Entries for locating text and elements
------------------------------------------------------------------------
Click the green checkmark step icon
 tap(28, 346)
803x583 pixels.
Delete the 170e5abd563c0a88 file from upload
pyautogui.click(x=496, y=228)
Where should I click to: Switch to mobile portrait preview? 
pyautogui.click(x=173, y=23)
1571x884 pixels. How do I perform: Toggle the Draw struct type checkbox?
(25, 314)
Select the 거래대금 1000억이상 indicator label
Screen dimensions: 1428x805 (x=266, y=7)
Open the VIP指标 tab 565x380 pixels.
------------------------------------------------------------------------
Directions for this task – Express the items as a numbered list, leaving out blank lines, beginning at the line that contains "1571x884 pixels. How" and continuing through the end of the items.

Final result –
1. 1571x884 pixels. How do I perform: Toggle the Draw struct type checkbox?
2. (25, 314)
3. Select the 거래대금 1000억이상 indicator label
4. Screen dimensions: 1428x805 (x=266, y=7)
5. Open the VIP指标 tab 565x380 pixels.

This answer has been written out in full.